Чуть оторвав голову от подушки, Мари устало перевернулась в шевелящемся море платьев, всколыхнувшемся и сморщившемся под тяжестью ее полуобнаженного тела, и тихим, слегка заспанным голосом попросила пить, воды или шампанского. Всего-навсего воды или шампанского — она, любовь моя, всегда отличалась изысканной бесхитростностью вкуса; так, после первой нашей с ней ночи, когда я встал приготовить завтрак и спросил ее, хочет она чаю или кофе, она долго колебалась и в результате пробормотала, надув губы: и того и другого. Мари разулась и осталась в одних довольно широких черных брюках с расстегнутой верхней пуговицей, под которой проглядывали прозрачные черные трусики. Глаза она держала закрытыми, но явно неплотно, и непрочно сомкнутые веки не полностью отгораживали ее от мира, свет по-прежнему мешал ей, она протянула руку к тумбочке, где нащупала сиреневые шелковые очки японских авиалиний, которые нам выдали в самолете от солнца. Не открывая глаз, она приладила матерчатые очки и откинулась назад, будто актриса в роли неизвестного мне загадочного горестного персонажа, эдакая Офелия на смертном одре из поникшей пепельного цвета ткани. Она лежала, утопая в расслабляющей мягкости мятого платья: черный бюстгальтер со сползшей бретелькой, расстегнутые брюки, прозрачные трусики под ними и небрежно надетые шелковые сиреневые очки японских авиалиний.
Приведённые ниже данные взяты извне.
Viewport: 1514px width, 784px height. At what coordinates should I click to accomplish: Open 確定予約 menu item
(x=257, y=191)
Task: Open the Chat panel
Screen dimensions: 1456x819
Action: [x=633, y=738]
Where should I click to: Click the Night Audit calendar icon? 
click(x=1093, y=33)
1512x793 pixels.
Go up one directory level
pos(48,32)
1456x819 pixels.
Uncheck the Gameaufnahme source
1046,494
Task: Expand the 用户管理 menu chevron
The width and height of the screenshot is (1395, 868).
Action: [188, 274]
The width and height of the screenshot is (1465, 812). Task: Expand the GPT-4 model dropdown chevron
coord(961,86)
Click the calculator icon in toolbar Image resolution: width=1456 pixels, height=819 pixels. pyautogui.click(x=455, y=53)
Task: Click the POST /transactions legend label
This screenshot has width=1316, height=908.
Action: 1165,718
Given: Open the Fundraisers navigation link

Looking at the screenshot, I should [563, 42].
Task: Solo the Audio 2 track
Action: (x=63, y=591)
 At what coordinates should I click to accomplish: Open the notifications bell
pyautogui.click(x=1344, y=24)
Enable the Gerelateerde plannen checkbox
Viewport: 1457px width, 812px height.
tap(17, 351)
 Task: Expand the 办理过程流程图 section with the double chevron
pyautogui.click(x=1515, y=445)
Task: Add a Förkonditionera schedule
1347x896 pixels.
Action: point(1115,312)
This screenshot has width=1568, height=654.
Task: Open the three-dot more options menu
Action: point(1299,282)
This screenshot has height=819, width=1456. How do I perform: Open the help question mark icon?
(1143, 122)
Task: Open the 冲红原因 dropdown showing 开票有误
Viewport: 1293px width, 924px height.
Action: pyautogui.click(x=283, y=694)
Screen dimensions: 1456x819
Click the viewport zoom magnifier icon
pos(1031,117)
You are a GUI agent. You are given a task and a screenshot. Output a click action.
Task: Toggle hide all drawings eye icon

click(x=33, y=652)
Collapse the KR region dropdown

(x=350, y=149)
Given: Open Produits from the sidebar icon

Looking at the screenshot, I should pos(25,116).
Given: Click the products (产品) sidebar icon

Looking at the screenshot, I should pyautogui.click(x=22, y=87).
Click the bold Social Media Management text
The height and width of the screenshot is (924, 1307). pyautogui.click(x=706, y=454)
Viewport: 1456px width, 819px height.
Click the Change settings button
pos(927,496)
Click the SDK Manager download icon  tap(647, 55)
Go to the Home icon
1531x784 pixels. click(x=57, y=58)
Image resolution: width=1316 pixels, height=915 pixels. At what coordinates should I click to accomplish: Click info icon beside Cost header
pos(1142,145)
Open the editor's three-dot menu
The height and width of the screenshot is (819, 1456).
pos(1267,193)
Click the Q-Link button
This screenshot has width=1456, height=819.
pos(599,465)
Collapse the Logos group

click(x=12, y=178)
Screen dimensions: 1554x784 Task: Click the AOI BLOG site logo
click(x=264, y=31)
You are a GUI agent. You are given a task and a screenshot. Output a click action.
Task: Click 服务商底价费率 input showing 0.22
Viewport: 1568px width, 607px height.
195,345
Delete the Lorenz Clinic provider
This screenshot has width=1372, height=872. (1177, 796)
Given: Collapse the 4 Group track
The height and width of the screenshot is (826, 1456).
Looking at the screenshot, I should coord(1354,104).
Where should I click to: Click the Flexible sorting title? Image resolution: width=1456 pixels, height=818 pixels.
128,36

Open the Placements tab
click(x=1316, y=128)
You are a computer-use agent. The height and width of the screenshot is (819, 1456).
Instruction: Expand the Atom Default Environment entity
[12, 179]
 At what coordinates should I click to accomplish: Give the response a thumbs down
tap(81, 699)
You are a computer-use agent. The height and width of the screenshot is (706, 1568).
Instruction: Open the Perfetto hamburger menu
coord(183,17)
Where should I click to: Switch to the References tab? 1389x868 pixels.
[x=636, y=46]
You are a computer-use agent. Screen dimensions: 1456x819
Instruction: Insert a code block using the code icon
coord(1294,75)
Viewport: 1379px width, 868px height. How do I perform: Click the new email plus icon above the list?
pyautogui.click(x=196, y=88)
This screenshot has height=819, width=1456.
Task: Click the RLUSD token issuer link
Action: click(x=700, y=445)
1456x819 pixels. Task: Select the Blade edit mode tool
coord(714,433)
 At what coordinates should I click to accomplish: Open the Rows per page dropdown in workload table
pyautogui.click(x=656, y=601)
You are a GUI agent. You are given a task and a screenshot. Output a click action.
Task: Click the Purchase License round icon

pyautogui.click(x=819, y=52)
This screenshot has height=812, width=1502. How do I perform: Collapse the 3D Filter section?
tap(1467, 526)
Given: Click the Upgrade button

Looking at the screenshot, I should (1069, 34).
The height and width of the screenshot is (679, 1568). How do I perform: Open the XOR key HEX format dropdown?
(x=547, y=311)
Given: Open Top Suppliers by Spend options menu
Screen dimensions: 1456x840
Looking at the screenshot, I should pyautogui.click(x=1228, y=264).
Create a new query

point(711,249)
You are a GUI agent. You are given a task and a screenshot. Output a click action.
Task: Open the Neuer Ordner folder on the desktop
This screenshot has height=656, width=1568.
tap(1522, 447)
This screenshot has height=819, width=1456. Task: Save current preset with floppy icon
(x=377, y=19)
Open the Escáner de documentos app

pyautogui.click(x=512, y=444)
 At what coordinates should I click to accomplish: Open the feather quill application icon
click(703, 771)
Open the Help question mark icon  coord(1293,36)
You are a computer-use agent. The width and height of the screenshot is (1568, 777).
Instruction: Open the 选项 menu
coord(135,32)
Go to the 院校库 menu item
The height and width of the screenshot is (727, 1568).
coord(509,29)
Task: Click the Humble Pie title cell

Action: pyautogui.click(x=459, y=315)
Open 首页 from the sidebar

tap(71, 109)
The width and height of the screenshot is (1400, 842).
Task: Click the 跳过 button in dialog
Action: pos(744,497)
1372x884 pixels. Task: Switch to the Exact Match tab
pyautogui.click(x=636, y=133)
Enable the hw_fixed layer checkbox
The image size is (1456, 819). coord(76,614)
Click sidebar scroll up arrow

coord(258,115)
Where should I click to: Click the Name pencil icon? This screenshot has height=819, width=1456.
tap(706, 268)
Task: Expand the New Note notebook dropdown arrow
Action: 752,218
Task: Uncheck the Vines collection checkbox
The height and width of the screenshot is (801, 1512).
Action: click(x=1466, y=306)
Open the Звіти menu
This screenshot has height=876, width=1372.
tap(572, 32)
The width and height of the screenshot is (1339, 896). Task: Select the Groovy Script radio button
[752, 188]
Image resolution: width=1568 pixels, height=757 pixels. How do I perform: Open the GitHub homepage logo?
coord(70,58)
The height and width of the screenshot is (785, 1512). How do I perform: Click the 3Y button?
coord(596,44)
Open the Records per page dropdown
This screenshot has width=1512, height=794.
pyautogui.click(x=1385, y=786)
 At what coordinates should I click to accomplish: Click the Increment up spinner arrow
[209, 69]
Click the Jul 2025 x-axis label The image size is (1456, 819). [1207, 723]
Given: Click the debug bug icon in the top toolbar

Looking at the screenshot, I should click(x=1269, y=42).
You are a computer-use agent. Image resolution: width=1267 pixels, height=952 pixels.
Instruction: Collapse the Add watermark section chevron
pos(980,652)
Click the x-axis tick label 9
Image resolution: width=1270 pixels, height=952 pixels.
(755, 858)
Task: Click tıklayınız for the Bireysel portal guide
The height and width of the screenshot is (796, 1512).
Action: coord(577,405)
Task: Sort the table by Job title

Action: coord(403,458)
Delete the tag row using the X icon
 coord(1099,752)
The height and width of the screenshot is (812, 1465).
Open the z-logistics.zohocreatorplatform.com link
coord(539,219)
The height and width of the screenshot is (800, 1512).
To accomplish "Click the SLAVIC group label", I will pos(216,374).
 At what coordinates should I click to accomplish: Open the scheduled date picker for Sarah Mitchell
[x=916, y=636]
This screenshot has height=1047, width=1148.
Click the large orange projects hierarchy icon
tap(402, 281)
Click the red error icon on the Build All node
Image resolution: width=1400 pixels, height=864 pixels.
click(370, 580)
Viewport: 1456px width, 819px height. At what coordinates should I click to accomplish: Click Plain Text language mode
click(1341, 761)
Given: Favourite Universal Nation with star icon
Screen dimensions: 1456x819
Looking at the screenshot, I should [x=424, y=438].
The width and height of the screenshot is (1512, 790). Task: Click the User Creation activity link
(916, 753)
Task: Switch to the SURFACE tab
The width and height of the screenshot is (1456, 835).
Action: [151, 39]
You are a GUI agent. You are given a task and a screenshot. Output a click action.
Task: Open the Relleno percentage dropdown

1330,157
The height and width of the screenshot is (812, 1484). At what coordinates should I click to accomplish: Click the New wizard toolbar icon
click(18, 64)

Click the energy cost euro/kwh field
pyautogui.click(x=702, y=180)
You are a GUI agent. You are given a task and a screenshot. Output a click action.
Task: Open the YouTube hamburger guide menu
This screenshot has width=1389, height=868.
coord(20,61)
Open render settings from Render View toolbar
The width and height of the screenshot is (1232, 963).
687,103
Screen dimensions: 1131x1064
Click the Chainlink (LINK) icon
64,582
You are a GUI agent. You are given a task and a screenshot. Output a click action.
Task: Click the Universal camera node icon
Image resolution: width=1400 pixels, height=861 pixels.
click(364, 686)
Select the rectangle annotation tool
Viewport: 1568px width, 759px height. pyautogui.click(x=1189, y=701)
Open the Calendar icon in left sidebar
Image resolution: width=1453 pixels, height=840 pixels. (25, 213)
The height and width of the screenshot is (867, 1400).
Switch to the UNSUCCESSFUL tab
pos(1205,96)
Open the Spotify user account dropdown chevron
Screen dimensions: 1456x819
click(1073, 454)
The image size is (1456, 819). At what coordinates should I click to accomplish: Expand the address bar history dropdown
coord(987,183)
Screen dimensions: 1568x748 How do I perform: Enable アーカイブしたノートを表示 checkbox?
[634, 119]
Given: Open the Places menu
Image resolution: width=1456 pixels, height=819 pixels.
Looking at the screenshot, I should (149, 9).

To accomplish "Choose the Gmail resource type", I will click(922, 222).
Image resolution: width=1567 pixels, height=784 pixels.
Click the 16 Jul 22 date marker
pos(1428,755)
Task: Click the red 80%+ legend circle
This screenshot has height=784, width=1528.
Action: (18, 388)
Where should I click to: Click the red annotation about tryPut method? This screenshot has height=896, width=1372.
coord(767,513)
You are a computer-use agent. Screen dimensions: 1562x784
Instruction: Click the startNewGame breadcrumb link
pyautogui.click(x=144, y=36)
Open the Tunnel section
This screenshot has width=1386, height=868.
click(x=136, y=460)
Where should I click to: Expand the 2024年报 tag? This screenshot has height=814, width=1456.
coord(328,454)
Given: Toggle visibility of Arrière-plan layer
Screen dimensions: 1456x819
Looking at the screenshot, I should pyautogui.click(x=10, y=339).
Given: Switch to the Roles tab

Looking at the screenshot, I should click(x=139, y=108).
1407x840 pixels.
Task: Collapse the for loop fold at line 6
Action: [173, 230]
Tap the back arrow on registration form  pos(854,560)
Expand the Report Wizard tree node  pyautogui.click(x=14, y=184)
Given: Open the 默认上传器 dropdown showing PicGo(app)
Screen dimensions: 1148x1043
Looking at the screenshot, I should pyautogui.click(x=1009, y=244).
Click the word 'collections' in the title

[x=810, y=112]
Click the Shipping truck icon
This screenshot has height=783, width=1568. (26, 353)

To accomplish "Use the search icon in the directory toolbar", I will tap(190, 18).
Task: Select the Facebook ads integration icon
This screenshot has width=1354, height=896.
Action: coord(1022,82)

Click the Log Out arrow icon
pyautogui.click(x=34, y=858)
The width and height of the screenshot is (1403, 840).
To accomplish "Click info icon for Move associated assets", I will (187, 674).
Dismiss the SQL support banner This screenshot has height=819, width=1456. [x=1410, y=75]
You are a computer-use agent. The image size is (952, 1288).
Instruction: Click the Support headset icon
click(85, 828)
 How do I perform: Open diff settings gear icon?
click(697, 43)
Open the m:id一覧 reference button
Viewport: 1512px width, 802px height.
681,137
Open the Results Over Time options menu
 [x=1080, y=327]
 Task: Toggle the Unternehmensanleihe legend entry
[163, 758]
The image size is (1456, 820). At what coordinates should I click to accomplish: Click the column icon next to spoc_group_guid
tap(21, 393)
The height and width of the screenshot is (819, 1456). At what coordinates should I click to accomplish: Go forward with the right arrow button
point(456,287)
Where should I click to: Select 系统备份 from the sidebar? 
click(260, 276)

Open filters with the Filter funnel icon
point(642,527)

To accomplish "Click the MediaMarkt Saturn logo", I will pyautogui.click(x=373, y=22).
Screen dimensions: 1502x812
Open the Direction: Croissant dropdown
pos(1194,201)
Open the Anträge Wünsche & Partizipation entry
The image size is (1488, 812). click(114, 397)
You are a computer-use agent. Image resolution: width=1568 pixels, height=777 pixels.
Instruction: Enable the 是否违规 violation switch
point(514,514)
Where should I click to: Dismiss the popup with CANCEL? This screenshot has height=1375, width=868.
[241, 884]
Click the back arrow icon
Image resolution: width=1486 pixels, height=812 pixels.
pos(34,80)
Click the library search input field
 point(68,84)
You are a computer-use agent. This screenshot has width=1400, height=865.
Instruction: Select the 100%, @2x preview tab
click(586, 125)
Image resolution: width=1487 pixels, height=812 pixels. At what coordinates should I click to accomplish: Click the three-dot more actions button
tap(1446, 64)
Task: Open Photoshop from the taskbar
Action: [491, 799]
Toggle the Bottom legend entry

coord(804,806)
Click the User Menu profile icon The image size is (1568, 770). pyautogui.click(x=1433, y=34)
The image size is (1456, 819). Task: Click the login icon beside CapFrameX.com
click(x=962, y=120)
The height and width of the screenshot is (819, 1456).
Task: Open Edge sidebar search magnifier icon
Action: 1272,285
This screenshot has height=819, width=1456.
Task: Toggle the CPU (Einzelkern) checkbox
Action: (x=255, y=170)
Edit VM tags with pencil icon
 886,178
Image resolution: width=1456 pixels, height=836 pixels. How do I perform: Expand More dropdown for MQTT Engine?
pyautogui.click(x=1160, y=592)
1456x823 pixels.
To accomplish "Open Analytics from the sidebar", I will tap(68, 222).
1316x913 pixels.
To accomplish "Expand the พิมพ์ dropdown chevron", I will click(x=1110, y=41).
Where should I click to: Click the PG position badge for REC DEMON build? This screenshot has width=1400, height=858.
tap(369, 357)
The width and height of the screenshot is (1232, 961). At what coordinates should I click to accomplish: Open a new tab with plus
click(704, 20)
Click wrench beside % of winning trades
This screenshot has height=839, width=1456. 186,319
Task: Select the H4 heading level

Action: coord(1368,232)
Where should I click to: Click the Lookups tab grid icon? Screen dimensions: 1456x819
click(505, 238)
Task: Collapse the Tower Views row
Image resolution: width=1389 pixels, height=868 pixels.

За окном неоновые лампы без устали резали ночь длинными пульсирующими лучами, они проникали в комнату, мешались с бледно-золотистым светом настольной лампы. Я взял фужер для шампанского, доверху наполнил его минеральной водой и подсел к Мари на постель, расчистив себе местечко среди беспорядочно набросанных на простыни платьев и пеньюаров. Когда садился, взгляд мой упал на ее расстегнутую ширинку, черные прозрачные трусики виднелись теперь почти целиком, а под ними угадывалась густая темная масса волос на лобке. Почувствовав, что я тут, рядом, Мари протянула расслабленную руку, приняла у меня фужер и, не снимая шелковых очков, отпила глоток, после чего медленно опустилась на подушку с фужером в руке; пенка крохотных пузырьков дрожала в уголках губ, откуда вода поначалу стекала тоненькой струйкой, а затем — поскольку Мари пила и пила — полилась ручьем по щекам, по подбородку на шею и плечи. Допив все до конца, она вытянула руку в сторону, чтобы поставить фужер на тумбочку, но он опрокинулся на ковер, а Мари сразу же завладела моей ладонью, властно, уверенно и точно направила ее в свои трусы и зажала добычу ногами. На секунду опешив, оторопев на мгновение, я ощутил под подушечкой пальца наэлектризованную, необыкновенно живую, подвижную и влажную внутренность ее вульвы.